= Polskie Radio 24 =

Polish national news radio station

Polskie Radio 24 Logo

Polskie Radio 24 (Polish Radio 24) is the news radio station established by Polskie Radio, the Polish national public-service radio broadcaster.

== History ==
Essentially (since 2010) the program could be heard exclusively over the Internet, but since 1 October 2013 it is also available via digital radio (DAB) and since 1 September 2016 it is available on FM – on former Polskie Radio Program IV frequencies.

== Programming ==
The station (as seen in October 2016) consists exclusively of news and spoken-magazines with no music (except adverts and station ID's).

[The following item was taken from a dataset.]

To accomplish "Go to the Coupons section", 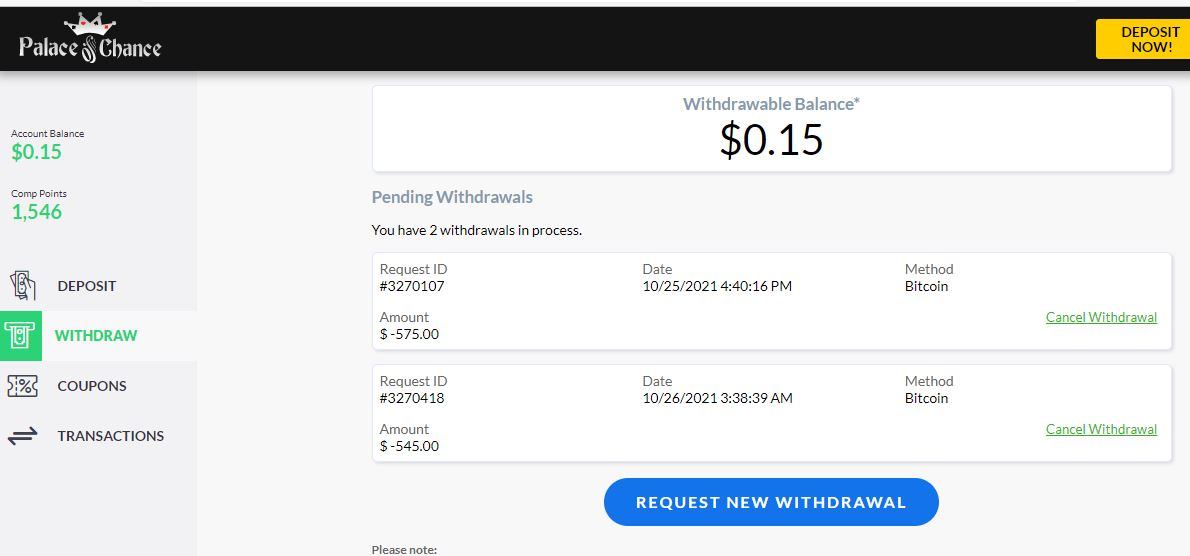I will [92, 386].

It makes extensive use of Polskie Radio foreign reporters as well as journalists from Polskie Radio regional and local stations, Polskie Radio Program I and Polskie Radio Program III. The Monday to Friday schedule consists of rolling news and talk in the morning and afternoon, as well as magazines and summaries in the evening.

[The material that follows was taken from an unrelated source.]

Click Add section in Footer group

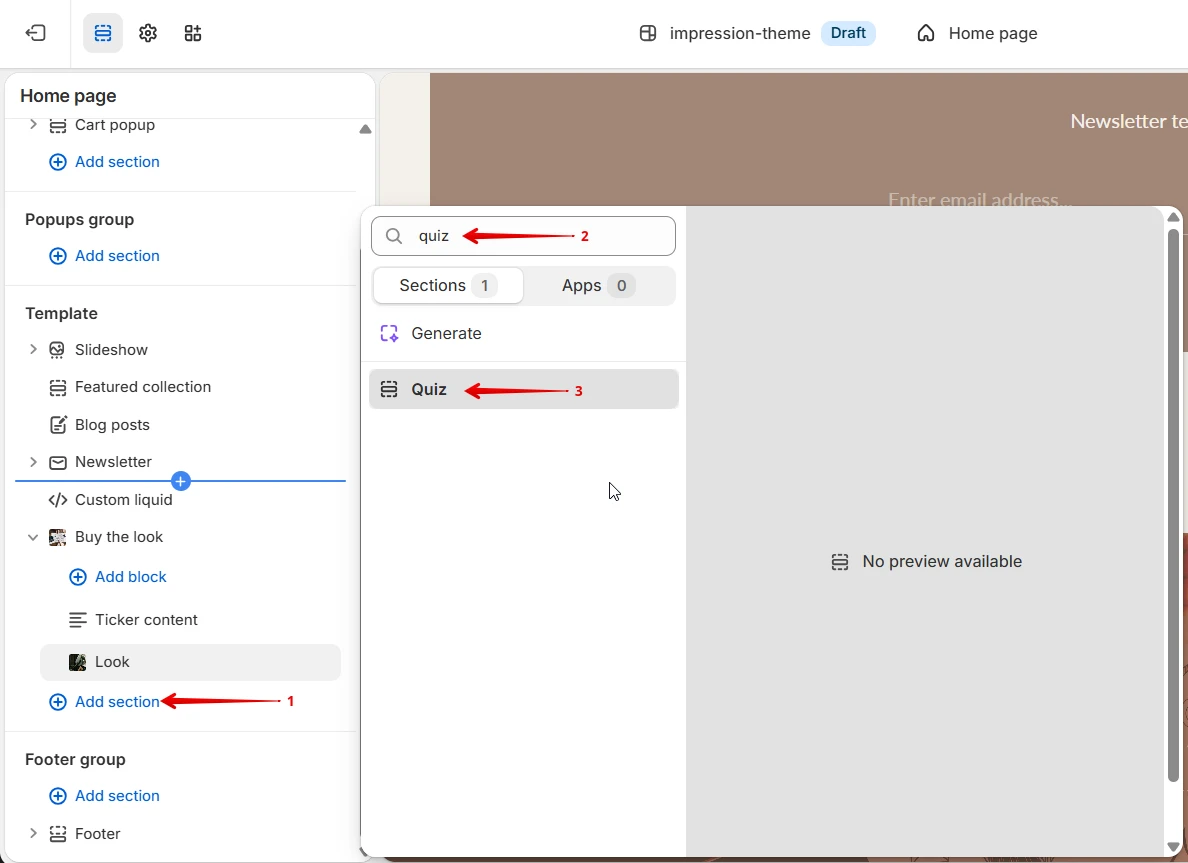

At weekends the broadcast is more focused at various magazines, but breakfast programming and day summary are in the schedule.

== Reception ==
The broadcast is available on FM and DAB - the FM transmitters cover 17% of Poland's territory (30% of population), while DAB covers some gaps in the reception, but even though the station has the lowest coverage of four national FM Polskie Radio networks.